Responsibilities
- Possesses in-depth knowledge of the pharmaceutical sector, medical affairs operations, and criteria for health technology assessments.
- Has sufficient methodological expertise to supervise systematic literature reviews covering clinical, economic, or health-related quality of life outcomes.
- Identifies key factors affecting evidence integration and clearly conveys them in project documents such as feasibility assessments and analysis plans.
- Produces polished, client-ready materials including study protocols, statistical analysis plans, technical reports, and presentation slides.
- Engages in short-term resource planning discussions to support project needs.
- Coordinates with team members to manage delivery of project components while maintaining high-quality standards.
- Supports on-time execution and financial accountability for assigned projects or subcomponents.
- Estimates effort requirements, proactively identifies potential obstacles, and communicates adjustments and solutions to project leads when needed.

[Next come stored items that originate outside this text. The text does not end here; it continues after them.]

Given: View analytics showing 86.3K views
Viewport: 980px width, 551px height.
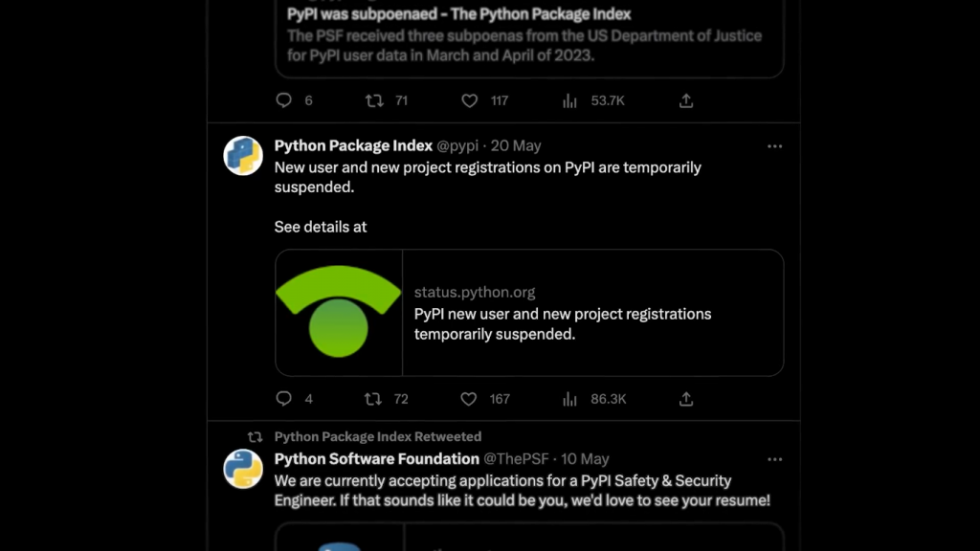Looking at the screenshot, I should point(570,398).
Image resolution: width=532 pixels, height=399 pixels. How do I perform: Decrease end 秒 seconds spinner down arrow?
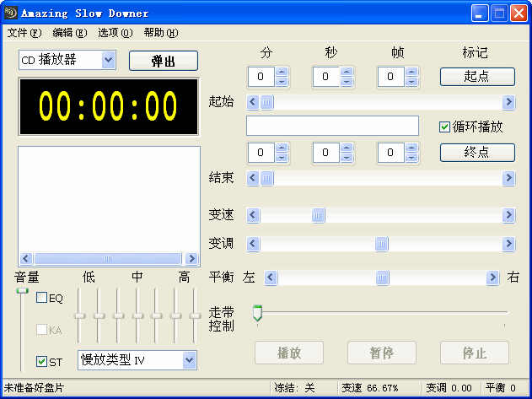point(347,157)
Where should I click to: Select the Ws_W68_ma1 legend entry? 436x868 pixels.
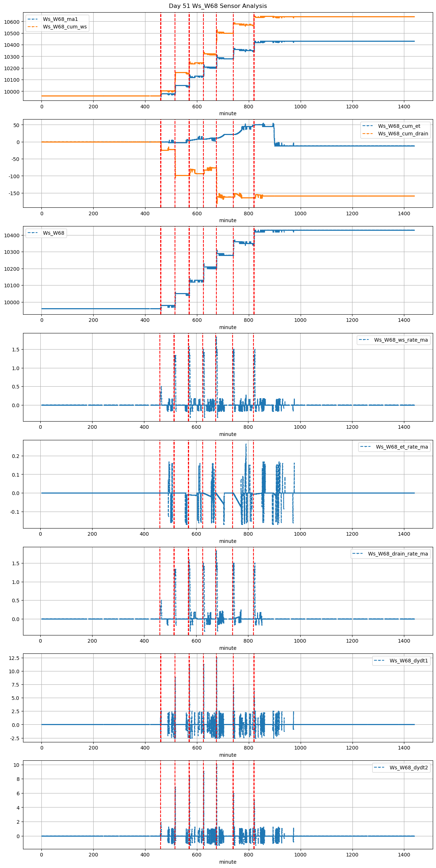click(x=60, y=19)
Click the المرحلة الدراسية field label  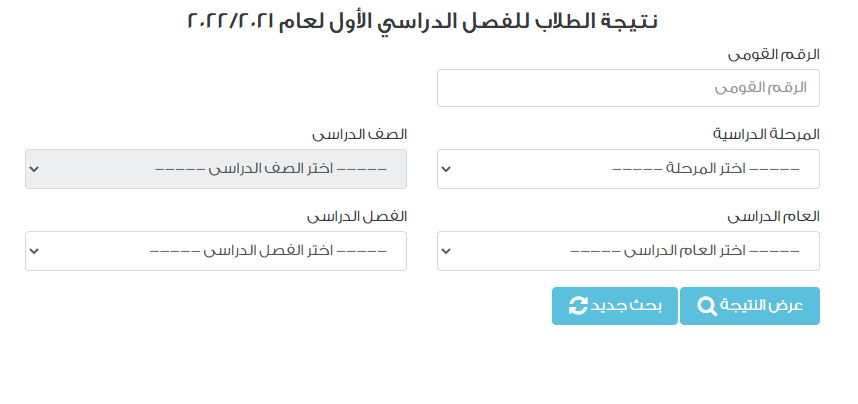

- Reviews study update materials such as slides and meeting minutes, serving as an independent scientific voice visible to the client.
- Takes the lead on client communications, including calls and emails, while involving senior experts when necessary.
- Develops growth plans and provides mentorship to direct reports.
- Assists in creating proposals and presentations under the guidance of senior team members.
- May attend new business meetings, including those focused on generating innovative research concepts.
Work Arrangement
Remote (Worldwide)
Team
Multi-level team structure with collaboration across sophisticated evidence synthesis projects.
Other
- Work 100% remotely from Canada or the US.
- Culture is similar to that of a start-up, but in a well-funded established global portfolio organization.